Task to complete
Please repeat, word for word, the records from their beginning through the line containing "so click(754, 175).".

Data for this task
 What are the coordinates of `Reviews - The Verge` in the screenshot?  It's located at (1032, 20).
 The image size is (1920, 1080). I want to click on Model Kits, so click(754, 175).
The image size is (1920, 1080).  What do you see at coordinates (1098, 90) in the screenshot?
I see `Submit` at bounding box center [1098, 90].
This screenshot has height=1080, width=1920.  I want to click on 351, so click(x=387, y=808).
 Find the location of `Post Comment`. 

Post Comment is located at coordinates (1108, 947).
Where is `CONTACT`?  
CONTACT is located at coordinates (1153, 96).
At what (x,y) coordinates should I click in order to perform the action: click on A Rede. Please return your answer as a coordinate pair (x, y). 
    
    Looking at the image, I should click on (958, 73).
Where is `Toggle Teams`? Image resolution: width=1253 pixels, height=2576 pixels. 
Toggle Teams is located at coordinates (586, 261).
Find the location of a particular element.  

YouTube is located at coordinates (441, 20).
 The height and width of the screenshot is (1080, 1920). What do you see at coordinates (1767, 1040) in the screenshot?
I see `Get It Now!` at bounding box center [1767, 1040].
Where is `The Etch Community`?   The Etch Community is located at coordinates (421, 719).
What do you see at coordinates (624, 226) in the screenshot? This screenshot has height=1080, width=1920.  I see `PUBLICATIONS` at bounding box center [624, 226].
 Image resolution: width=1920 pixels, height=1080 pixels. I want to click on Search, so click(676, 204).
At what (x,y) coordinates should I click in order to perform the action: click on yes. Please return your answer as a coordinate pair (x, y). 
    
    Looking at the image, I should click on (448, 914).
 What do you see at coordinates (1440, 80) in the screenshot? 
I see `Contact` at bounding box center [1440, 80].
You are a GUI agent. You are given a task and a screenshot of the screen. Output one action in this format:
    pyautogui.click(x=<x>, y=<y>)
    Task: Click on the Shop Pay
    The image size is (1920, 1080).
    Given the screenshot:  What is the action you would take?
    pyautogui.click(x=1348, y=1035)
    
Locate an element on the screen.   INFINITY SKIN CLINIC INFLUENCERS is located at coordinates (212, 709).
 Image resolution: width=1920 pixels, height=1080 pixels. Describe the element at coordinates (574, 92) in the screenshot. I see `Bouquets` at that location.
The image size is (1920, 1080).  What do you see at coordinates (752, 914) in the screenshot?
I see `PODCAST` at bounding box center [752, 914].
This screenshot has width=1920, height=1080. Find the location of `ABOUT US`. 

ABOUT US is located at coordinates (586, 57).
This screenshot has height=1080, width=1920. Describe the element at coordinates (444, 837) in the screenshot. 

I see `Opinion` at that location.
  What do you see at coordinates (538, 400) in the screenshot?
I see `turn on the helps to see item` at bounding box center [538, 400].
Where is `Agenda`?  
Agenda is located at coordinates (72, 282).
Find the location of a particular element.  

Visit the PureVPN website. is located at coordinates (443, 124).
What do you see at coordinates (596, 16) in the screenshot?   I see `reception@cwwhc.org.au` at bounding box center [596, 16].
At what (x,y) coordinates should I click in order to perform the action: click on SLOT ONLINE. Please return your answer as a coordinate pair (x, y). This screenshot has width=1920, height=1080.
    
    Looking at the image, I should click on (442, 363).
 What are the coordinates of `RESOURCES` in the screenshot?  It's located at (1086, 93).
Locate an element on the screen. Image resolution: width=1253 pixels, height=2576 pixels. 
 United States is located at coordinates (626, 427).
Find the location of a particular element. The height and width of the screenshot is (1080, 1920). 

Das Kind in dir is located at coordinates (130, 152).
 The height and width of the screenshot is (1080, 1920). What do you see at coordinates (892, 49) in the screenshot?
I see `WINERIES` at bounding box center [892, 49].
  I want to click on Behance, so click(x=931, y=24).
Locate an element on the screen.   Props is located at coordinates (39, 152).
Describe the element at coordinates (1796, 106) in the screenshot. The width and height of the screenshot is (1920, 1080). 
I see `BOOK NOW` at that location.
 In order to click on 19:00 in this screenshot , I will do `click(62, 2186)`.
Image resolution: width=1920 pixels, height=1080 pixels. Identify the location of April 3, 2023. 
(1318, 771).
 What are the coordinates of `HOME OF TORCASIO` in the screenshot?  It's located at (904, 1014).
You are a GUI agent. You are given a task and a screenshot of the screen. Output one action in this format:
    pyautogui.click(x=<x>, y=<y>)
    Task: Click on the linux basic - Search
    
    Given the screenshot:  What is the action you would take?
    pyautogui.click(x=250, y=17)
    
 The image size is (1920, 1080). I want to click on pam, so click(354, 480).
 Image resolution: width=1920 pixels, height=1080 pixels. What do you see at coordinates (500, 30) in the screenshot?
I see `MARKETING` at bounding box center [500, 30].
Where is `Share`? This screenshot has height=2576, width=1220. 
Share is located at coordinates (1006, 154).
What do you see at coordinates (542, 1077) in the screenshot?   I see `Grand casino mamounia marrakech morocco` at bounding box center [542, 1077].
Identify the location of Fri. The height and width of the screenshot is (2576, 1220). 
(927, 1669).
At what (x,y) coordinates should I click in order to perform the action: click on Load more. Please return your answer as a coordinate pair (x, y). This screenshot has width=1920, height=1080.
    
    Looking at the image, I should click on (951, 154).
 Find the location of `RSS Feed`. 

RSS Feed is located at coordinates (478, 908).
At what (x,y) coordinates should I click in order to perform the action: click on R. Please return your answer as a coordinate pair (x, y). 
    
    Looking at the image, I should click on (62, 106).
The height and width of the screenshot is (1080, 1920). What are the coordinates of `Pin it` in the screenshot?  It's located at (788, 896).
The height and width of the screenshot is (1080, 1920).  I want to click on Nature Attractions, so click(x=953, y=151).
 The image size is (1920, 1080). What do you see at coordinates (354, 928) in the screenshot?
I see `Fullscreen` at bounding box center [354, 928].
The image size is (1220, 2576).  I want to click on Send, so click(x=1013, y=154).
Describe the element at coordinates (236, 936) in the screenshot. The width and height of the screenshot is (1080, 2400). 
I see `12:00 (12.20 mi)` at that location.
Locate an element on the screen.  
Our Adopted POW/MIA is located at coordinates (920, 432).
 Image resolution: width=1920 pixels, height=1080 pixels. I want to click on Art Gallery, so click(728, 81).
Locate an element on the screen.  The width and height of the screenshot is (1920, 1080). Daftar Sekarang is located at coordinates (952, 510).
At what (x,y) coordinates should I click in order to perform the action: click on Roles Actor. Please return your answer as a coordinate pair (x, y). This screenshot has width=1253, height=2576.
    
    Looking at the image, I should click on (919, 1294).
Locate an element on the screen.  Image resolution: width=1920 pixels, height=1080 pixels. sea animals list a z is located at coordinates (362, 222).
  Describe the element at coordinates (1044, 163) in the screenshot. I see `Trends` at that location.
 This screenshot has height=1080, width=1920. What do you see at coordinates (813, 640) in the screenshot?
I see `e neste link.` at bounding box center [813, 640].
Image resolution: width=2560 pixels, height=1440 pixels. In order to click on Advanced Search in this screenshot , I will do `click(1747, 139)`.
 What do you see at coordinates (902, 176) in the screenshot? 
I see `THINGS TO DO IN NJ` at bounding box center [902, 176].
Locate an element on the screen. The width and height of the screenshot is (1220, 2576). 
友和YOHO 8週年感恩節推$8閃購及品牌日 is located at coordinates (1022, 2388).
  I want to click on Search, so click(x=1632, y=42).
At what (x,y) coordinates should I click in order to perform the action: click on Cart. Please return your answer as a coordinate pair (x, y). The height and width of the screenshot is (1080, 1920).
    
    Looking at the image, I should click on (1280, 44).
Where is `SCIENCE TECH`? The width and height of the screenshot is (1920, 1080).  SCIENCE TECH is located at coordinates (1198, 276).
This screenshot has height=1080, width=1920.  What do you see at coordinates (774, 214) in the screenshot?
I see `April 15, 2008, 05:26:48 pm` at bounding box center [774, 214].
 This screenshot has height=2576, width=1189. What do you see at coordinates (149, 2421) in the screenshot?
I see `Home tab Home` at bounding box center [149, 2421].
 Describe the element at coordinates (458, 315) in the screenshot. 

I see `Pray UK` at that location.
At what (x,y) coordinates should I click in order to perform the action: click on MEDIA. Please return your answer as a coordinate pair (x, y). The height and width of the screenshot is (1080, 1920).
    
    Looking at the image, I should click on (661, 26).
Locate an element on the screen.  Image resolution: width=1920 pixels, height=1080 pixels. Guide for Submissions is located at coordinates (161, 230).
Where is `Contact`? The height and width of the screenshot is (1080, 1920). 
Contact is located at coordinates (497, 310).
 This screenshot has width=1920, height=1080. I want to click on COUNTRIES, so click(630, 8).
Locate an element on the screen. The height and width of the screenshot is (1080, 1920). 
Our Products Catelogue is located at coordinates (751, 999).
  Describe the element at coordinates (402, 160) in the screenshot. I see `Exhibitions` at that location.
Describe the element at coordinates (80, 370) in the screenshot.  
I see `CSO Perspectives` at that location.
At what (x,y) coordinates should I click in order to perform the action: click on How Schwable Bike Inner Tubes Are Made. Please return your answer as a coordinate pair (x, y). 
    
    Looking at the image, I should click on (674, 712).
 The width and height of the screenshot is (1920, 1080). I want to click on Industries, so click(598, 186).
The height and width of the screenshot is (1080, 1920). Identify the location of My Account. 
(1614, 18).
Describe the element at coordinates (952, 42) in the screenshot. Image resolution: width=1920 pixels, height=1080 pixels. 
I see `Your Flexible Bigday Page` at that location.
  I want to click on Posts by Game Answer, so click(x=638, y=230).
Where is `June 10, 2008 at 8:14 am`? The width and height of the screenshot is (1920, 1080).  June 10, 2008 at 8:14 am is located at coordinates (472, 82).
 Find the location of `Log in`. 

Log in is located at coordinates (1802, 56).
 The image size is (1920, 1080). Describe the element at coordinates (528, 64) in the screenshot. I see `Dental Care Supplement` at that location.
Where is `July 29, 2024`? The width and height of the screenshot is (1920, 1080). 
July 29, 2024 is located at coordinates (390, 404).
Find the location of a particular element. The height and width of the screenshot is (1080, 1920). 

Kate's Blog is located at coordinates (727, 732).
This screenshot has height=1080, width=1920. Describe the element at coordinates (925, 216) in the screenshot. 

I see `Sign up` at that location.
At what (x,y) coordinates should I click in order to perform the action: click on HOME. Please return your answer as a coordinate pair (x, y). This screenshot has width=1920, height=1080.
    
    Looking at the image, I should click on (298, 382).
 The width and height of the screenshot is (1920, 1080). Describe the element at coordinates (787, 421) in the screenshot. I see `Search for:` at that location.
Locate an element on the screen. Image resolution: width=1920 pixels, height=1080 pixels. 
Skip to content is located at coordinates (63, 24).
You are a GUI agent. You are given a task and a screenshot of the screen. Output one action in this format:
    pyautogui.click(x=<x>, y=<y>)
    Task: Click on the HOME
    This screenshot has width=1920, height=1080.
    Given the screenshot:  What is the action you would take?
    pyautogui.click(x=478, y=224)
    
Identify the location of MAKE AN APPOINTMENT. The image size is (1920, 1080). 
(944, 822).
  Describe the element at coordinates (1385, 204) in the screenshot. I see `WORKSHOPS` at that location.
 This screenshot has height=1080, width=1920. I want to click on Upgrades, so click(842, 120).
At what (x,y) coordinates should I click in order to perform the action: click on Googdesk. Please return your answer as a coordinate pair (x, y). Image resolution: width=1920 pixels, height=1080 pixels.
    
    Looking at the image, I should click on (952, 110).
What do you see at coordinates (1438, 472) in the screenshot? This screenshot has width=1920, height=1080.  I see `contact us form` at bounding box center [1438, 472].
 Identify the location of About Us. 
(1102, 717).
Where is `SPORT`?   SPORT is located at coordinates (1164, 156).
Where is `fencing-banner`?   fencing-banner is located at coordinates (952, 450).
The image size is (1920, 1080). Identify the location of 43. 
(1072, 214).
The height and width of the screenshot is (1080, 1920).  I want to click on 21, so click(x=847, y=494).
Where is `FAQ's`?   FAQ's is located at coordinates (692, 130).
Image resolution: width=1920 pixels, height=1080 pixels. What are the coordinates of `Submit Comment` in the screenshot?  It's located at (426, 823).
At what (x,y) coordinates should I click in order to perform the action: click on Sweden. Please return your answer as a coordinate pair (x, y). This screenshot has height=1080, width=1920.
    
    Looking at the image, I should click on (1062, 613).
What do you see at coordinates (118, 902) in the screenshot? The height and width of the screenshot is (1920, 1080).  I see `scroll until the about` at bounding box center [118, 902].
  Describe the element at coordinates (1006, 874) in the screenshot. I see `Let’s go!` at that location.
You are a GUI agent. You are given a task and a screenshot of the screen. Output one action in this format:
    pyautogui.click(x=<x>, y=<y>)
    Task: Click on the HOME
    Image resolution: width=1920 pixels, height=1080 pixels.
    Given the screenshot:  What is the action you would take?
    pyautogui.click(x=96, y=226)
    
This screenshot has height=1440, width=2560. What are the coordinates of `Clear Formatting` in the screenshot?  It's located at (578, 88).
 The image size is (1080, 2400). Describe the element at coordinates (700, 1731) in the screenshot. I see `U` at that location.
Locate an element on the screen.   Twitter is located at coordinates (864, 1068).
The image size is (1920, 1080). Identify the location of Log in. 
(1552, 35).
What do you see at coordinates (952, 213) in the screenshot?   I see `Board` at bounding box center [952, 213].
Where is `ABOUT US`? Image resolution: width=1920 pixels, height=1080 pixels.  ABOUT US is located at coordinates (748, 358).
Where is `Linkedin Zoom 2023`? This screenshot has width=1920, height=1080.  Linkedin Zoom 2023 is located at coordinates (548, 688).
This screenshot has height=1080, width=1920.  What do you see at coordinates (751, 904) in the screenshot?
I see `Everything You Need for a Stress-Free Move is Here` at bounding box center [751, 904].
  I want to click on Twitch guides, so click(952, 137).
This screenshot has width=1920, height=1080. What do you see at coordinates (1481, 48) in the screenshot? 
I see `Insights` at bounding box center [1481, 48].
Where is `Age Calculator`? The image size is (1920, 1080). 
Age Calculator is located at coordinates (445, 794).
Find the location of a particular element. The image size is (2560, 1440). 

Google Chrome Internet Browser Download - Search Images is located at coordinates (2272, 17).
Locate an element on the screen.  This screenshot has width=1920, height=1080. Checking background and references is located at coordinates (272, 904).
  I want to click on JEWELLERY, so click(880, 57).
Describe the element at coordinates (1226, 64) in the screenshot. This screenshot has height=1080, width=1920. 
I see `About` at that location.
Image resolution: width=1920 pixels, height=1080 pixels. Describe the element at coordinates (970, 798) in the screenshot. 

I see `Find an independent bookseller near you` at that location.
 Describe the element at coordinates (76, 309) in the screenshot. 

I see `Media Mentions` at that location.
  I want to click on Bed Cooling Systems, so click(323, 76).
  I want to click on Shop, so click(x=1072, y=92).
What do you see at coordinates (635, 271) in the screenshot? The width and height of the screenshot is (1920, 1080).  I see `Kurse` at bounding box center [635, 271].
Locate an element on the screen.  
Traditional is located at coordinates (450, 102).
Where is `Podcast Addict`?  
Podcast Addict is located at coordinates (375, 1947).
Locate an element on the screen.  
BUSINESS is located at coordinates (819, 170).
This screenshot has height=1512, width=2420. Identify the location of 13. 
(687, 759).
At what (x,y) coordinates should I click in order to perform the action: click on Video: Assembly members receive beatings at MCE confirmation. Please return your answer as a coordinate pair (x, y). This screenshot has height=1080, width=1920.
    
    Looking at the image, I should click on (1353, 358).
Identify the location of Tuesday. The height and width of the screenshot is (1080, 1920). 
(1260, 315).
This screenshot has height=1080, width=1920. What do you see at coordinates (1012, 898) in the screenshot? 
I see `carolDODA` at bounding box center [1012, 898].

Answer for the task
 What are the coordinates of `Reviews - The Verge` in the screenshot?  It's located at (1032, 20).
 The image size is (1920, 1080). I want to click on Model Kits, so click(754, 175).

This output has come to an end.